**PROBLEM TO SOLVE:** Given the entries below, copy each of them out exactly.
------------------------------
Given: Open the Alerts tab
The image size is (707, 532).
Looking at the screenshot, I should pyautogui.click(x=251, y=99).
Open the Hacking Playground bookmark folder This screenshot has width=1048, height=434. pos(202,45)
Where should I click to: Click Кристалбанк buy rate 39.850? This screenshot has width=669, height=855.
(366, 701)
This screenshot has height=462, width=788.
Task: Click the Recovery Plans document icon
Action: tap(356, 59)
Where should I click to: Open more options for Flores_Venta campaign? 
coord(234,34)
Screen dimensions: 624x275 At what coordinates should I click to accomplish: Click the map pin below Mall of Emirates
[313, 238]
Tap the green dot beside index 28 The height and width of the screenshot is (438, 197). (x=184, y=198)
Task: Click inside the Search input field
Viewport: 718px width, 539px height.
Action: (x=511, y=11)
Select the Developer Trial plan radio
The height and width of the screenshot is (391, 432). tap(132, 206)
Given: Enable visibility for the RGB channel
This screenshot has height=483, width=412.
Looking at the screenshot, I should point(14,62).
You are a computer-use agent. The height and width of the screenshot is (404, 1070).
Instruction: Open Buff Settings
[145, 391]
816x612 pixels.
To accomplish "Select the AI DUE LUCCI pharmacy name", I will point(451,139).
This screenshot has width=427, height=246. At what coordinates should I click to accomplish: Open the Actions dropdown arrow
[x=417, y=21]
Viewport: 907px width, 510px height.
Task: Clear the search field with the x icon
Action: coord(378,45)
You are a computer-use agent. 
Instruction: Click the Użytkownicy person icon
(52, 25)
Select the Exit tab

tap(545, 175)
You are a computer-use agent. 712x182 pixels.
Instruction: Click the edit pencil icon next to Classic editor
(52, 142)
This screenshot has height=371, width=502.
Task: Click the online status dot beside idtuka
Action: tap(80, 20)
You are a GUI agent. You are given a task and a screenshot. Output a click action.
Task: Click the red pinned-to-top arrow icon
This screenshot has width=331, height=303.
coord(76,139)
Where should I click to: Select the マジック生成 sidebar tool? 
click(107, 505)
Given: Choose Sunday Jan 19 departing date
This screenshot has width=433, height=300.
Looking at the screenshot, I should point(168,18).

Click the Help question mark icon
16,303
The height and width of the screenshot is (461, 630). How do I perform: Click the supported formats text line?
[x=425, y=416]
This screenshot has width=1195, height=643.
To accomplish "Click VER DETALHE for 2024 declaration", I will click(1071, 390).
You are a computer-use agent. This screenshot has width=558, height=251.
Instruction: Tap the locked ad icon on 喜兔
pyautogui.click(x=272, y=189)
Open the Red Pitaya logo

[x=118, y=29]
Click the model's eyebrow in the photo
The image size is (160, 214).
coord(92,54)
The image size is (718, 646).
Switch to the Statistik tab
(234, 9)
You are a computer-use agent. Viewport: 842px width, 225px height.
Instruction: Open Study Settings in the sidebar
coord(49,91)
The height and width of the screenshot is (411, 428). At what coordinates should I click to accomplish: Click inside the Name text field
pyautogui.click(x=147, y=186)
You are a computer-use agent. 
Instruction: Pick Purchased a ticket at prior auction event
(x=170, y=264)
------------------------------
**THE ANSWER:**
Given: Open the Alerts tab
The image size is (707, 532).
Looking at the screenshot, I should pyautogui.click(x=251, y=99).
Open the Hacking Playground bookmark folder This screenshot has width=1048, height=434. pos(202,45)
Where should I click to: Click Кристалбанк buy rate 39.850? This screenshot has width=669, height=855.
(366, 701)
This screenshot has height=462, width=788.
Task: Click the Recovery Plans document icon
Action: tap(356, 59)
Where should I click to: Open more options for Flores_Venta campaign? 
coord(234,34)
Screen dimensions: 624x275 At what coordinates should I click to accomplish: Click the map pin below Mall of Emirates
[313, 238]
Tap the green dot beside index 28 The height and width of the screenshot is (438, 197). (x=184, y=198)
Task: Click inside the Search input field
Viewport: 718px width, 539px height.
Action: (x=511, y=11)
Select the Developer Trial plan radio
The height and width of the screenshot is (391, 432). tap(132, 206)
Given: Enable visibility for the RGB channel
This screenshot has height=483, width=412.
Looking at the screenshot, I should point(14,62).
You are a computer-use agent. The height and width of the screenshot is (404, 1070).
Instruction: Open Buff Settings
[145, 391]
816x612 pixels.
To accomplish "Select the AI DUE LUCCI pharmacy name", I will point(451,139).
This screenshot has width=427, height=246. At what coordinates should I click to accomplish: Open the Actions dropdown arrow
[x=417, y=21]
Viewport: 907px width, 510px height.
Task: Clear the search field with the x icon
Action: coord(378,45)
You are a computer-use agent. 
Instruction: Click the Użytkownicy person icon
(52, 25)
Select the Exit tab

tap(545, 175)
You are a computer-use agent. 712x182 pixels.
Instruction: Click the edit pencil icon next to Classic editor
(52, 142)
This screenshot has height=371, width=502.
Task: Click the online status dot beside idtuka
Action: tap(80, 20)
You are a GUI agent. You are given a task and a screenshot. Output a click action.
Task: Click the red pinned-to-top arrow icon
This screenshot has width=331, height=303.
coord(76,139)
Where should I click to: Select the マジック生成 sidebar tool? 
click(107, 505)
Given: Choose Sunday Jan 19 departing date
This screenshot has width=433, height=300.
Looking at the screenshot, I should point(168,18).

Click the Help question mark icon
16,303
The height and width of the screenshot is (461, 630). How do I perform: Click the supported formats text line?
[x=425, y=416]
This screenshot has width=1195, height=643.
To accomplish "Click VER DETALHE for 2024 declaration", I will click(1071, 390).
You are a computer-use agent. This screenshot has width=558, height=251.
Instruction: Tap the locked ad icon on 喜兔
pyautogui.click(x=272, y=189)
Open the Red Pitaya logo

[x=118, y=29]
Click the model's eyebrow in the photo
The image size is (160, 214).
coord(92,54)
The image size is (718, 646).
Switch to the Statistik tab
(234, 9)
You are a computer-use agent. Viewport: 842px width, 225px height.
Instruction: Open Study Settings in the sidebar
coord(49,91)
The height and width of the screenshot is (411, 428). At what coordinates should I click to accomplish: Click inside the Name text field
pyautogui.click(x=147, y=186)
You are a computer-use agent. 
Instruction: Pick Purchased a ticket at prior auction event
(x=170, y=264)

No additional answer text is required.